The cost of maintaining single or multiple backup devices for each server in an organization can be very expensive. In order to reduce cost, many organizations have moved to centralize the management and storage of data for entire departments or sites on a single server. This approach is detailed in Figure 14-4. Multiple client machines can have their local hard drives backed up to a central Solaris server, whether or not those clients are PCs running windows or other Solaris servers. The central backup server can also be attached to multiple backup devices, providing different levels of redundancy for more or less significant data. For example, data from user PCs may not require double or triple redundancy, which financial records might well deserve.
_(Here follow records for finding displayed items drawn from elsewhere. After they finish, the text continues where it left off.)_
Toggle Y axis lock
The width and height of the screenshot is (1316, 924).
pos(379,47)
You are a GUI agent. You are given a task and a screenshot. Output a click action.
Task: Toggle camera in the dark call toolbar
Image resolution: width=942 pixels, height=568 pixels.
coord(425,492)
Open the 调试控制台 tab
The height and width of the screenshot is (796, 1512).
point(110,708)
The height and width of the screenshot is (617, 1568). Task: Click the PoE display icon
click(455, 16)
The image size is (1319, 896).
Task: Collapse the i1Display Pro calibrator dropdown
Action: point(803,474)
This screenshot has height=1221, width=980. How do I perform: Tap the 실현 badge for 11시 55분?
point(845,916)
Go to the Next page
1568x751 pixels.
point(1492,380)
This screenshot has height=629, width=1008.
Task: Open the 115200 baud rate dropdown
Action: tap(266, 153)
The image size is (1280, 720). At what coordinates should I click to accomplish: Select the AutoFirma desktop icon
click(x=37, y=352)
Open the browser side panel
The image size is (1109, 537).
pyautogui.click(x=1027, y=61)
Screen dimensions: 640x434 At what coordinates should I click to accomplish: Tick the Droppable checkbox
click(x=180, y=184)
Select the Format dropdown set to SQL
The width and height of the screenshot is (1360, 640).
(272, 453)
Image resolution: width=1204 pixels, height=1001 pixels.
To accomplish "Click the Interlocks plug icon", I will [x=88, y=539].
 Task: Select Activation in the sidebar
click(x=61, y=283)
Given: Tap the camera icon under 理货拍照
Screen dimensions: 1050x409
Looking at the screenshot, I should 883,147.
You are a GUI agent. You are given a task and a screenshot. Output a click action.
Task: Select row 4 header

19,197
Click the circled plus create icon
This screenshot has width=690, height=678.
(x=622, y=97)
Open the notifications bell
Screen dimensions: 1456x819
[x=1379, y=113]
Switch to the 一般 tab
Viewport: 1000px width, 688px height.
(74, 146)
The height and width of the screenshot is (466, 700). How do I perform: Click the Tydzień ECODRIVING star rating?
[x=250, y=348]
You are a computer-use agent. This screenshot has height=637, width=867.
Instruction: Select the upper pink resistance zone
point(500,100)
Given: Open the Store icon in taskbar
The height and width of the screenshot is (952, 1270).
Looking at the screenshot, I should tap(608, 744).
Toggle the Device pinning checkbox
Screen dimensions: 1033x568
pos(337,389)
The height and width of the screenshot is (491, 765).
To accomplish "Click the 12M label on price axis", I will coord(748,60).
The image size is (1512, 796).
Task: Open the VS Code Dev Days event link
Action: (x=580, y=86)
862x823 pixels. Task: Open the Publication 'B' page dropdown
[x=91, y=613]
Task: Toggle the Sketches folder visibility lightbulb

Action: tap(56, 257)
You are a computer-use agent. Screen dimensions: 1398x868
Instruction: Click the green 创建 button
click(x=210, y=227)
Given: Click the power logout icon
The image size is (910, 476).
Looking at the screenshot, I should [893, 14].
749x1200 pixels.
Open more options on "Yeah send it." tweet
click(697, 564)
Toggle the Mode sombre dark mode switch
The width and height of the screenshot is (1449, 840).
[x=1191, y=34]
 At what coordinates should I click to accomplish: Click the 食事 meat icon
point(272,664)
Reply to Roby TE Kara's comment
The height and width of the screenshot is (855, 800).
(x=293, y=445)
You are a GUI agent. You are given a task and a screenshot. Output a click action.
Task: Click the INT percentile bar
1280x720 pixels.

There is also an increasing trend towards developing “storage area networks” (SANs), where backup management and data storage are distributed across multiple backup hosts and multiple devices. Thus, a client’s data could potentially be stored on many different backup servers, and management of that data could be performed from a remote manager running on the client. This configuration is shown in Figure 14-5. For example, there is a Veritas client for Windows called Backup Exec, which can connect to many different Solaris servers through an SMB service, backing up data to multiple mediums. Other server-side packages, such as Legato Networker, offer distributed management of all backup services. New to the game is Sun’s own Java-based Jiro technology, which implements the proposed Federated Management Architecture (FMA) standard. FMA is one proposal for implementing distributed storage across networks in a standard way, and is receiving support from major hardware manufacturers like Hitachi, Quantum, Veritas, and Fujitsu for future integration with their products.
More information on Jiro and FMA can be found at http://www.jiro.com/.
You should be able to identify the different backup and restore strategies, and their strengths and weaknesses.